◆ DOCUMENT SECTION:
Ask HN: Please help me with what to do with my life? - arikp9396
I am a 22 year old guy.Just about to complete my degree in mechanical engineering. I find hardware startup quite interesting and I kinda want to work there. But here is the problem, I have no technical knowledge nor passion left any more to learn. I am kinda depressed in what to do with my life considering I have no idea how to get that cool awesome job in Hardware startup with my lower skill set. I am drifting way. I dont know how to start off again. I know I am surrounded with great minded people like HN community and great resources but dont know where to start off. I even wanted to start a side project but isnt going well. I have lost all hope. I have no idea what to do from this point onwards. I believe I am getting old now.
======
DrScump
"Just about to complete my degree in mechanical engineering... I have no
technical knowledge"

◆ RAW RECORDS:

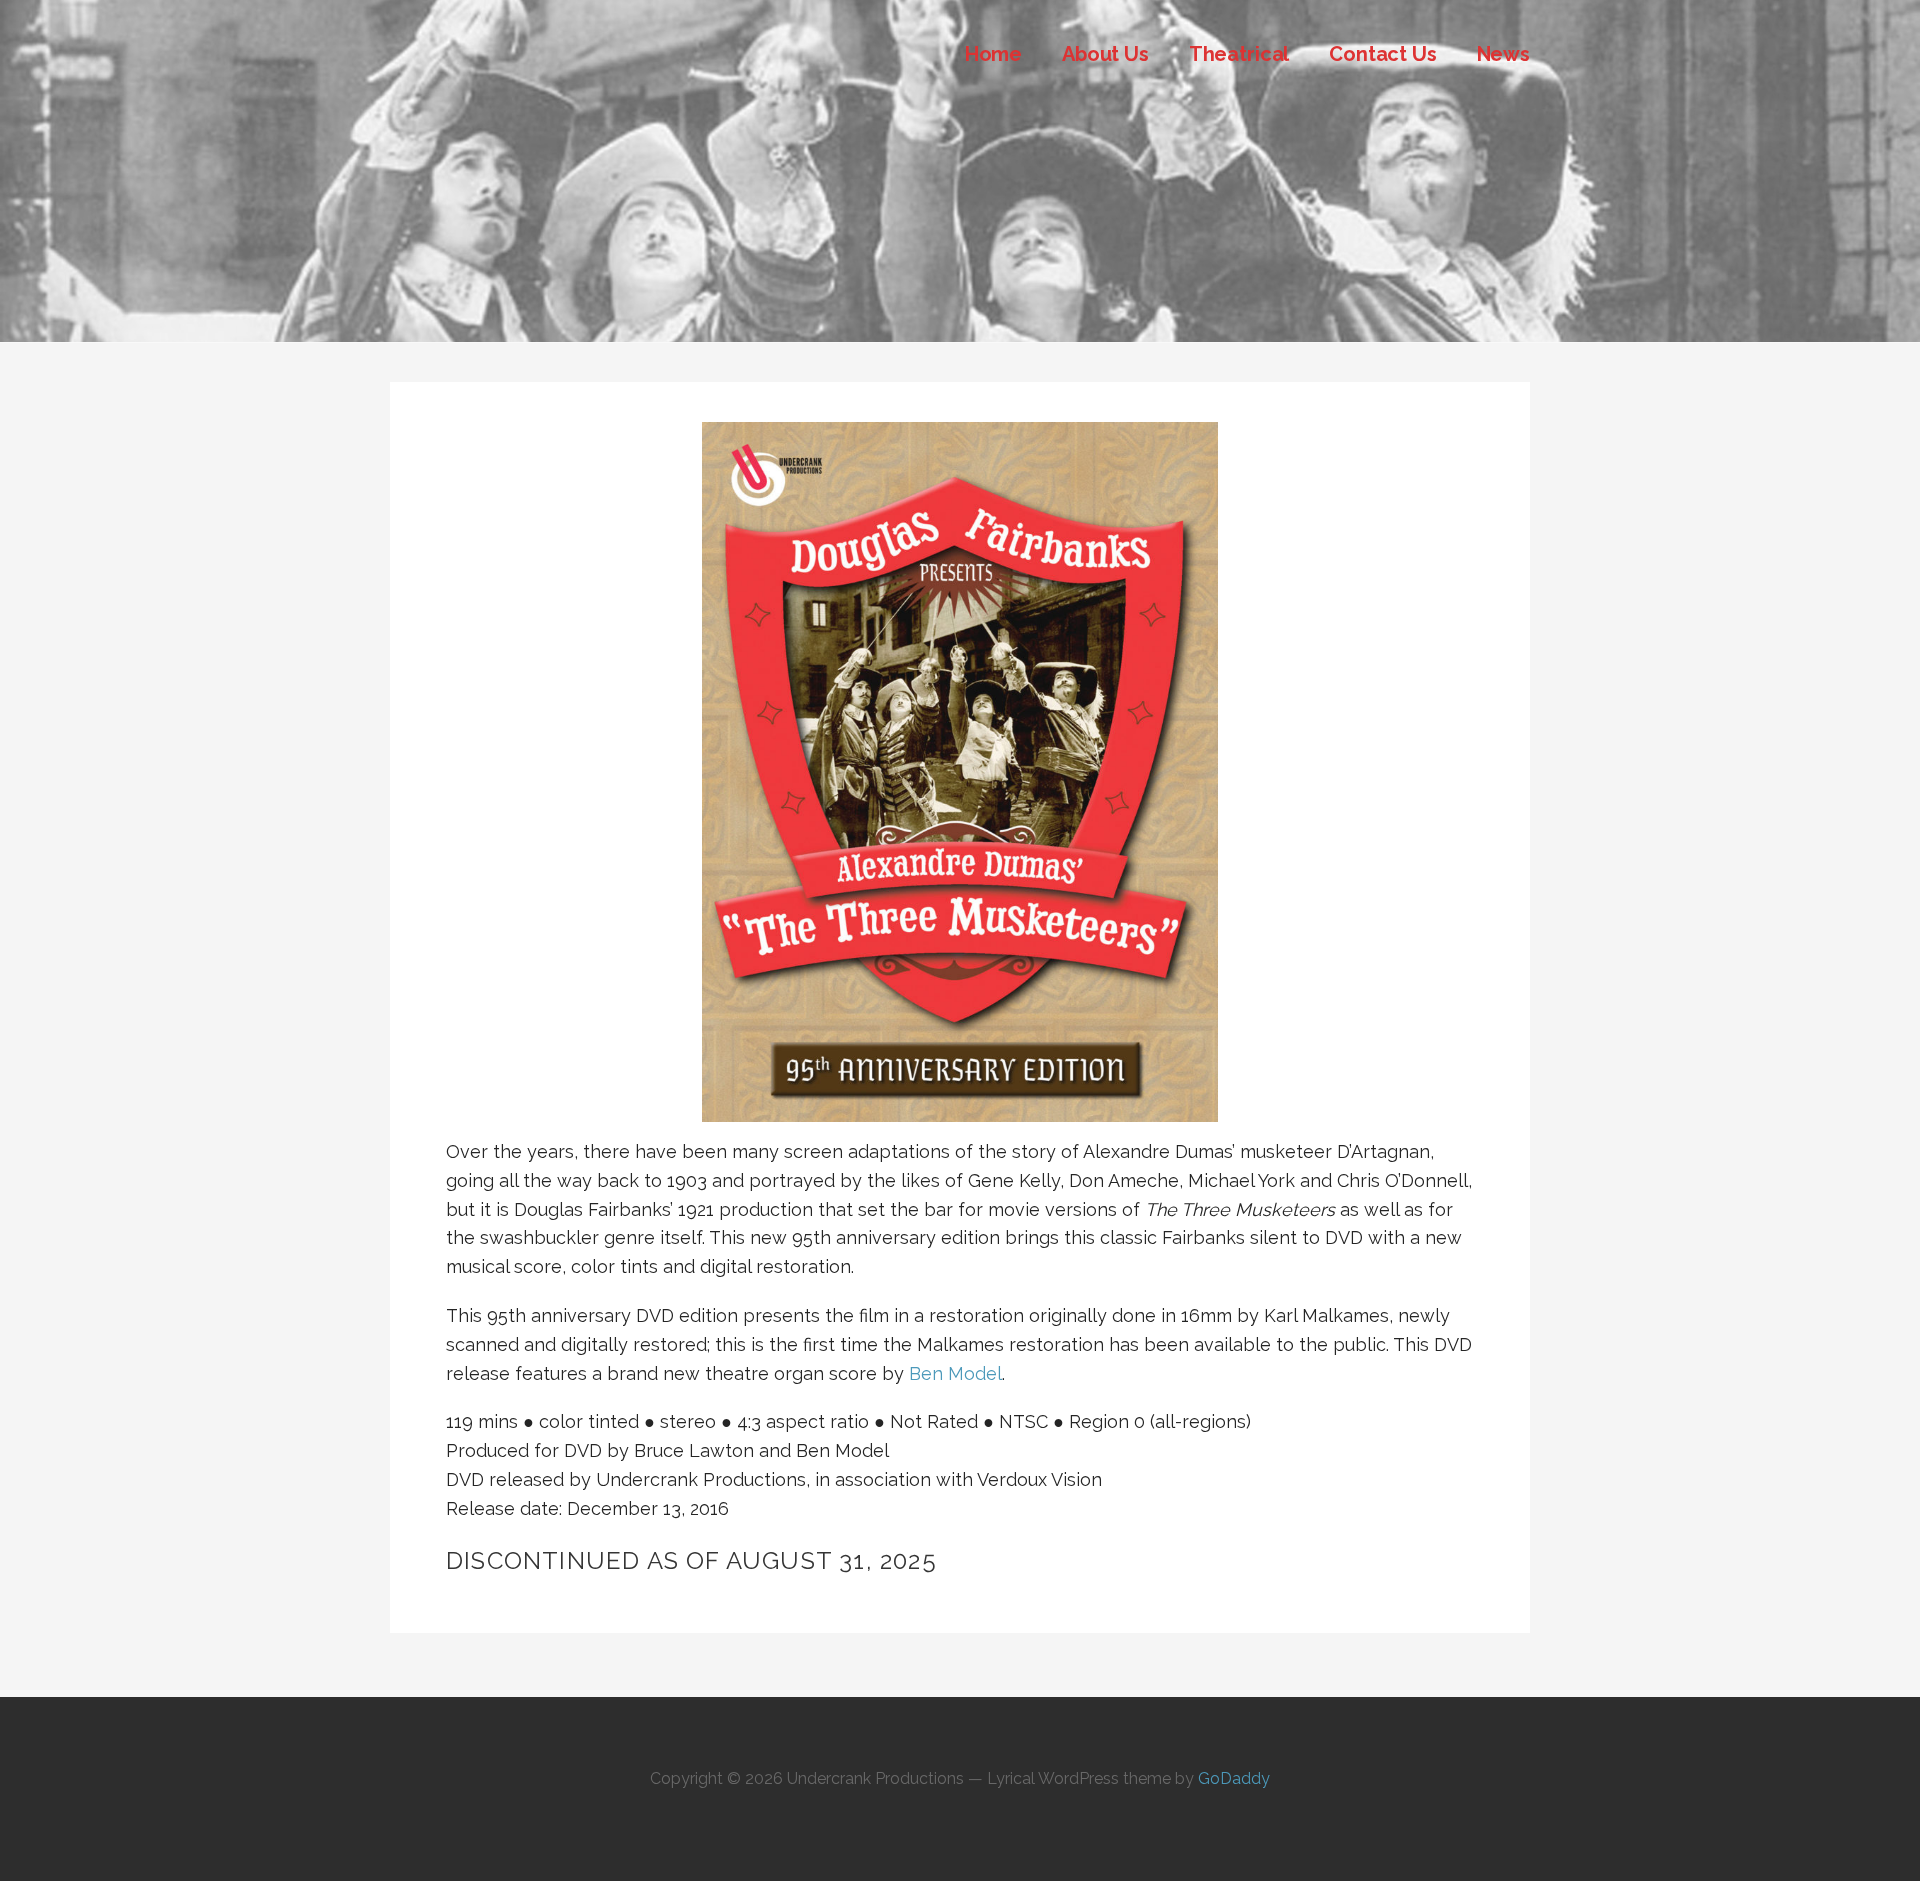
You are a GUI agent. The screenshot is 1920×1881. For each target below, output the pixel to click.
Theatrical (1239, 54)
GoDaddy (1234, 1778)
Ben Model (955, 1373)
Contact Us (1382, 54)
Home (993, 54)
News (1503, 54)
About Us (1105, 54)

◆ TO BE DONE:
1. Summarize the forum thread on career uncertainty in exactly two sentences.
2. Extend the forum thread on career uncertainty from the point where it stops.

◆ ANSWER SET:
1. A 22-year-old poster who is about to finish a mechanical engineering degree says he finds hardware startups interesting but feels he has no technical knowledge or passion left to learn, and he describes himself as depressed, drifting, and without hope. In reply, DrScump quotes his statements that he is completing the degree and that he has no technical knowledge.

2.
Well, those two claims seem to be at odds with each other. Maybe you think you
lack a _particular_ realm of knowledge you desire?

When I was just about to finish my (C.S.) degree, I had little mental
bandwidth for anything else but that and work. Perhaps take a fresh look after
you complete your degree?

------
dang
This post got killed by a spam filter. Sorry. We marked your account legit so
if you repost it, it should go through. You're welcome to give that a try,
though it's hit and miss which of these posts get a community response.

Also: you're not old! Good grief!